The discussion assumes you are working with Microsoft Word 97 or Word 2000. Although I have not make exhaustive tests with the new version, no changes appear to be necessary in this document. The two macros presented below also work without modification.


Initial Considerations

Most conversion problems stem from three sources: document formats, paragraph formats, and the extended character set. If you can avoid introducing problems, the conversion should go smoothly. Word is designed to defeat our purpose here, though, so we will have to force it to do what we want. Defaults for all three of these problem areas are wrong for text documents posted to the Internet.

Unless all you do is write stories for posting to the Internet, however, the changes you will need to make are not ones you will want for other kinds of documents. A secondary problem, then, is how to avoid wrecking Word for other purposes.

I thought originally that it would be relatively simple -- just create a new template designed for plain text documents with all the bells and whistles turned off, and there should be no problem. Not so. My second theory was that the issues could be resolved by creating an alternate version of the Normal.Dot template. Also not so. Rather than recount a long process of experimentation, I'll just report my conclusions.


The Document Format

Problems with both document and paragraph formats are most easily handled by creating a template that you can use whenever you start a new story or other longer document intended for the Internet. The template will have the correct font, margins and paragraph format. Then, if you remember to turn off Word's fancy text gizmos as explained later, you can write your document without creating problems for yourself.

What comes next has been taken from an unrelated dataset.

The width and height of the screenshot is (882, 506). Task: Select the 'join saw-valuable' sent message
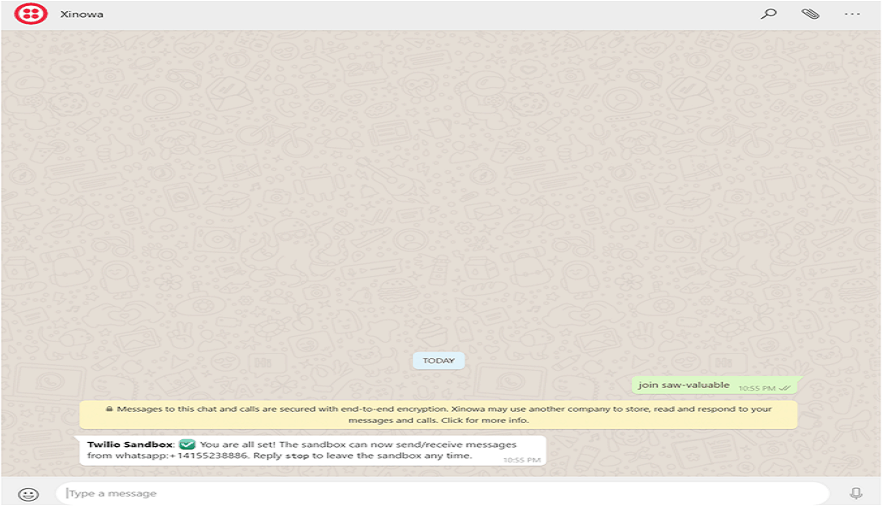pyautogui.click(x=685, y=385)
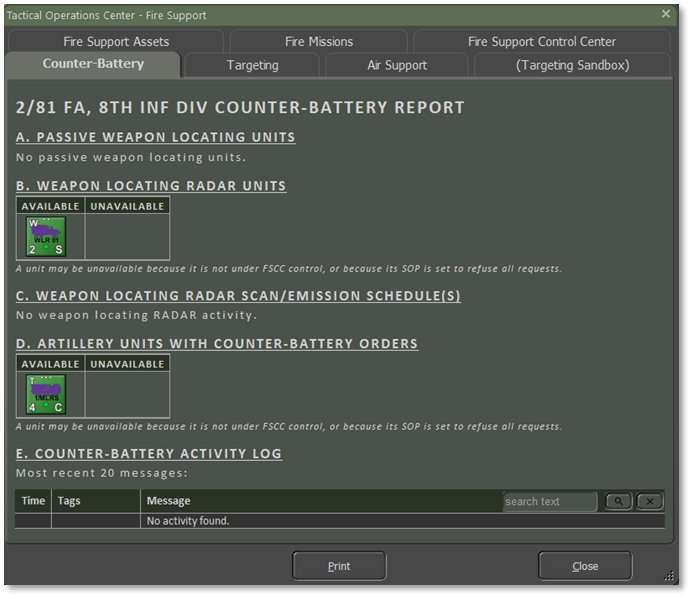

To create a new template, launch Word and modify the blank document as follows. First, go to File, Page Setup and set the left and right margins. The top and bottom margins don't matter, as they are ignored when the document is saved as text.

You'll be using a fixed width font, so the line length will determine the number of characters per line. I use and recommend 55 characters per line (as in this document) and strongly recommend that you not exceed 60 characters per line. When you post to the Internet, your message will be handled and read by a wide variety of programs. If your line length is too long, one or more of them may force an early line wrap. You won't know about it until your story arrives on the newsgroup with alternating long and short lines. I've never seen this problem occur with 55 character lines, however.

How to set the margins depends on the font size. Word's default is 10-point type, but I recommend 12- point type, which produces 10 characters per inch in fixed width fonts. In this case, you'll need a 5.5- inch line length. Any combination of left and right margins that totals three inches will work. I use a left margin of one inch and a right margin of two inches, but 1.25 and 1.75 works just as well.

If you insist on 10-point type, you'll need a 4.5-inch line length, so the margins should total four inches. That's actually 54 characters per line, if you're paying close attention, but near enough to 55.

METRIC NOTE: If you use the common alternative standard of A4 paper and metric measurements, the above recommendations translate to left and right margins of 33mm, assuming the font is Courier New at 12 points. This produces 56 characters per line.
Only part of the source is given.